The only real races are in the AL West where the Rangers are chasing the Angels and where the Red Sox lead in the wild card hunt. In the National League, the Giants and Cubs are within striking distance of first place but more likely, will duke it out with the Mets for the wild card spot. That is great news for the league as the big market teams are in contention and will generate additional publicity.
Individual honors are a little more fuzzy. Mark McGwire, Ken Griffey and Sammy Sosa are all chasing Roger Maris' 61 home runs record, but the guess is here is that all three will fall short. McGwire could get 200 walks easier than 62 homers the way his slumping St. Louis teammates are playing; Griffey likewise is playing on a surprisingly woeful Mariner club and Sosa, bothered by a bad shoulder, will play 45 of his final 75 games away from the friendly confines of cozy Wrigley Field.
Maris broke Babe Ruth's record because he had Mickey Mantle, who had 54 homers that year. More importantly, there was less media scrutiny then. The pressure of hitting round trippers should start to get to McGwire, Griffey and Sosa in the second half. In addition, all three have been prone to injury in recent years and in order to have a legitimate shot at 62 home runs, they will all need to stay healthy.
More interesting is Juan Gonzalez of the Rangers assault on Hack Wilson's 190 RBI total. He's got 101 at the break and is on a pace to get 188. No one has come even close to this once thought of insurmountable mark. In a sense, it's a more impressive achievement than 62 home runs because of the constant pressure to drive in runs. His team is in contention and if he stays healthy and the Rangers, who have been near the top of the league in hitting all season, continue to put men on board for him -- well, stock up on your Gonzalez gear for the off-season.
Individual awards often trigger additional interest for collectors so here is a look at how the trophies would be handed out if the season were to end at the all-star break.
National League MVP. Sammy Sosa, Chicago. Without him, the Cubs have no punch and aren't contending for the post-season. McGwire may have better numbers but his team is out of contention this year.
American League MVP. Juan Gonzalez, Texas. His 101 RBI are amazing, although it's tough not to take someone from balanced Yankee club.
National League Cy Young Award. Greg Maddux, Atlanta. They should just retire the award and give it to him. Teammate Tom Glavine is his only real competition.
American League Cy Young Award. David Wells, New York. A slim nod to the hefty southpaw over Pedro Martinez of Sox and Wells' teammate, David Cone. Wells' perfect game gives him the slight edge.
National League rookie-of-the-year. Kerry Wood, Chicago. A lot of good rookies in National League but striking out 20 Astros will make him odds-on favorite.
American League rookie-of-the-year. Rolando Arroyo , Tampa Bay. He's been a dominant pitcher on an expansion team.

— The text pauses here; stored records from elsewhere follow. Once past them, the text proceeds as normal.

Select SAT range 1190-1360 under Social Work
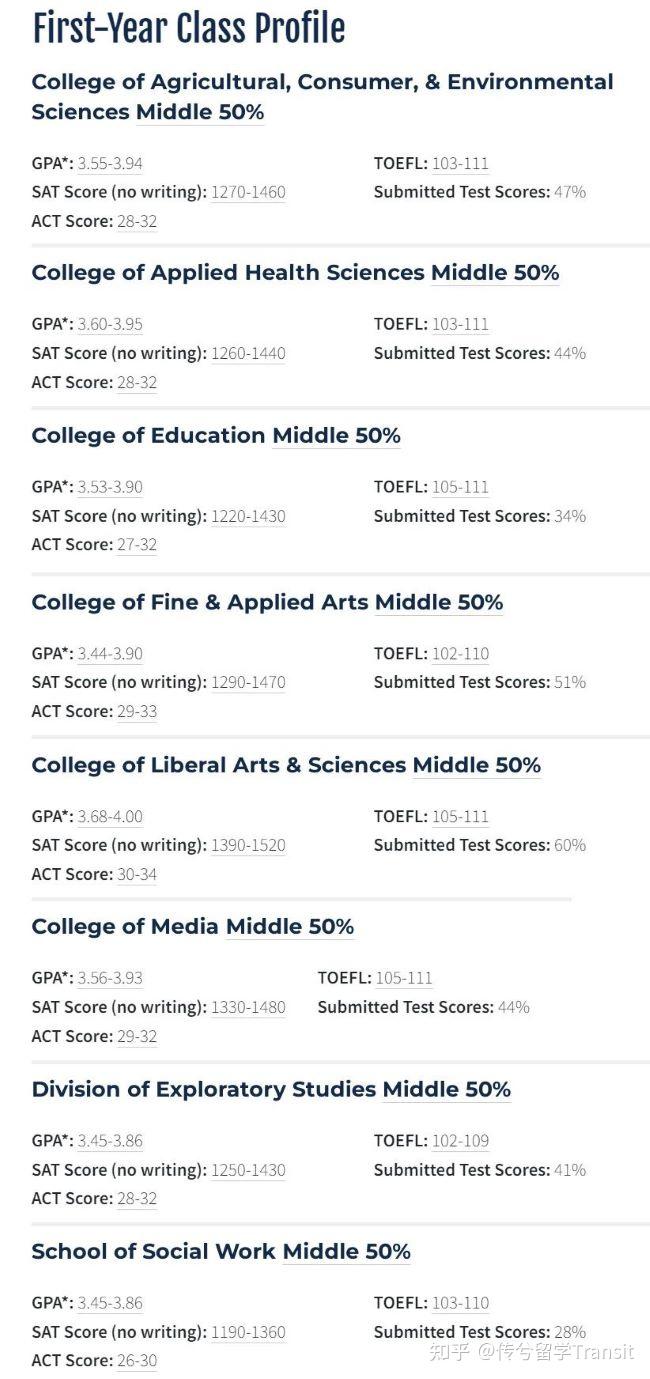 (x=248, y=1332)
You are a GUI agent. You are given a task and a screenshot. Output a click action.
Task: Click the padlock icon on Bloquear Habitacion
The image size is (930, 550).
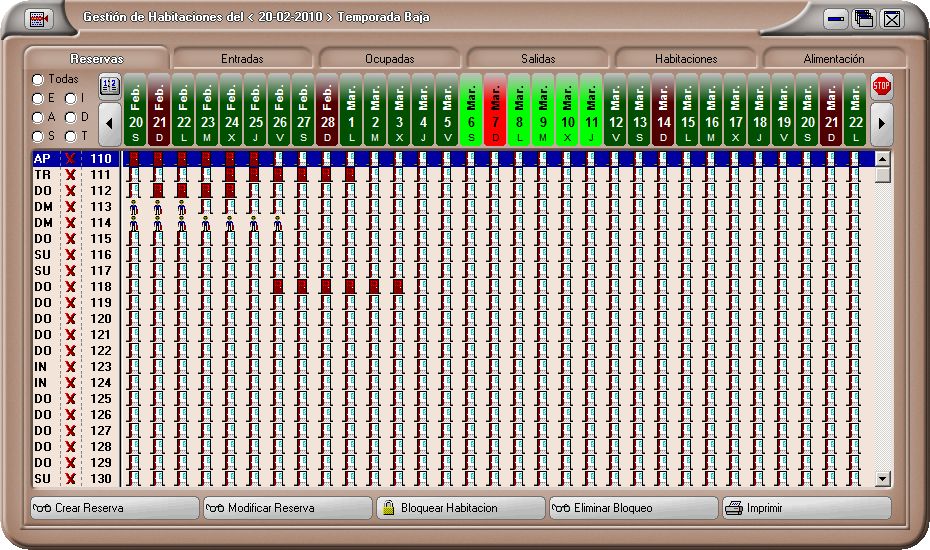pos(387,508)
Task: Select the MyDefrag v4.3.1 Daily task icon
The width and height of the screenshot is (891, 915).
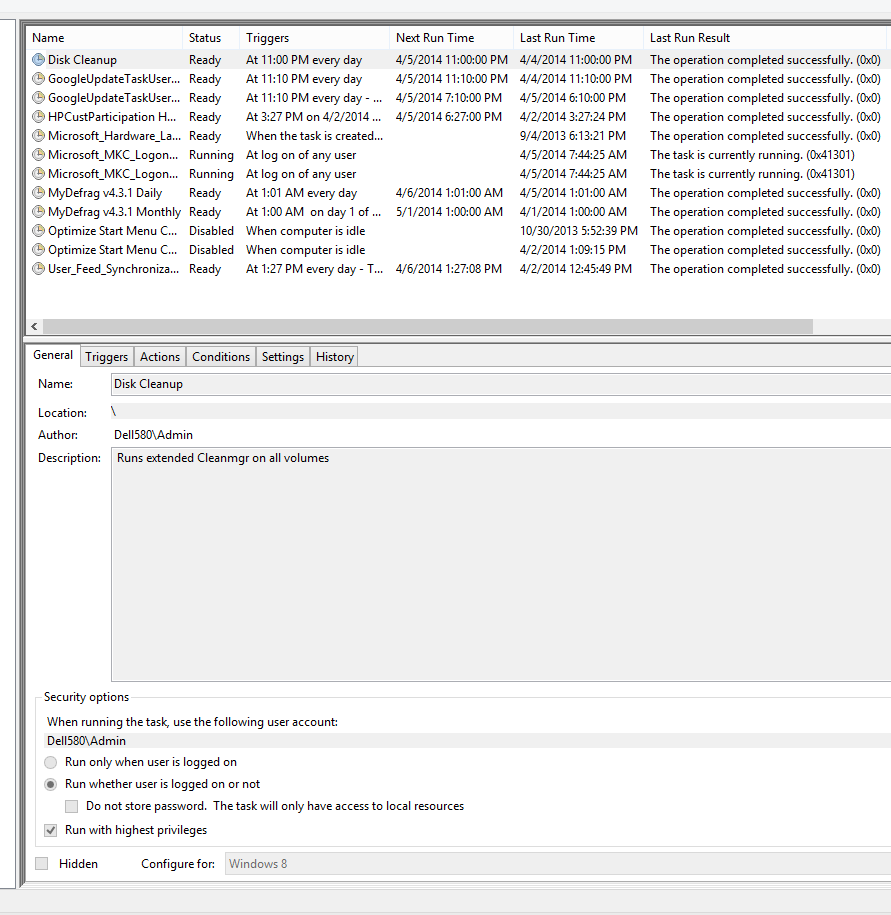Action: click(38, 193)
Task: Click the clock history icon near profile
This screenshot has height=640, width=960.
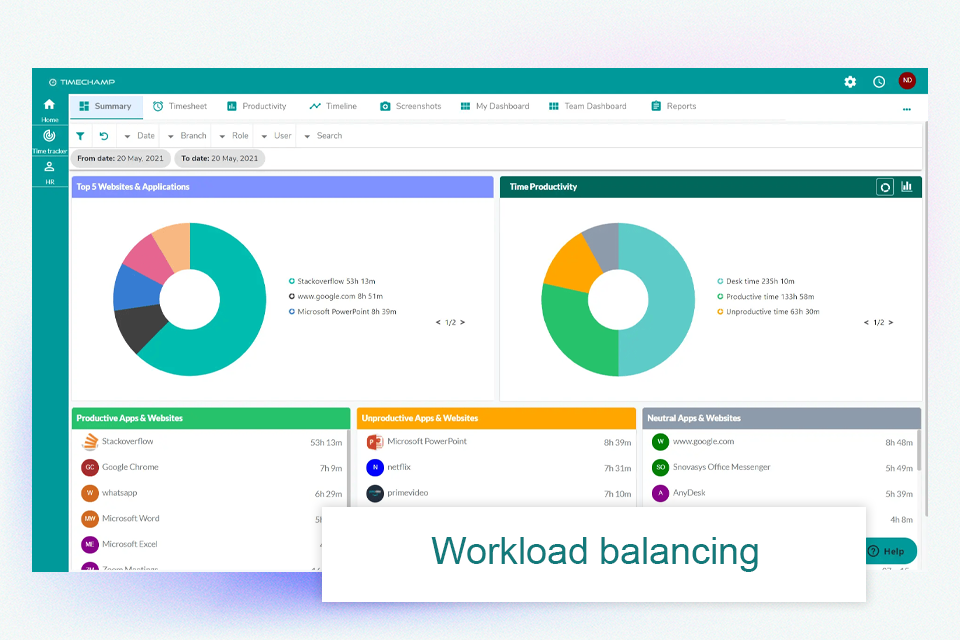Action: click(x=878, y=82)
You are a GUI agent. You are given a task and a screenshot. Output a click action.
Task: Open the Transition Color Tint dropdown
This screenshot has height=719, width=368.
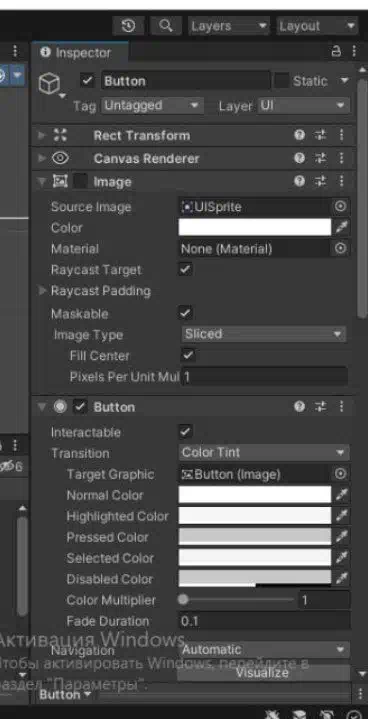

National League manager-of-the-year. Terry Francona, Philadelphia. Okay, so they aren't leading the division, one year ago, they were the worst team in baseball and now they are above. 500.
American League manager-of-the-year. Joe Torre, New York. The record speaks for itself without a superstar performance. He has kept egos and media in check.
National League comeback player of the year. Greg Vaughn, San Diego. Miserable last year, he's leading Padres' home run parade and major reason they're back in first.
American League comeback player of the year. Bret Saberhagen, Boston. Out of baseball, veteran is winning games for Red Sox who are in great position for post-season spot.
As far as the World Series, I'm staying with my pre-season prediction of the Yankees over the Braves.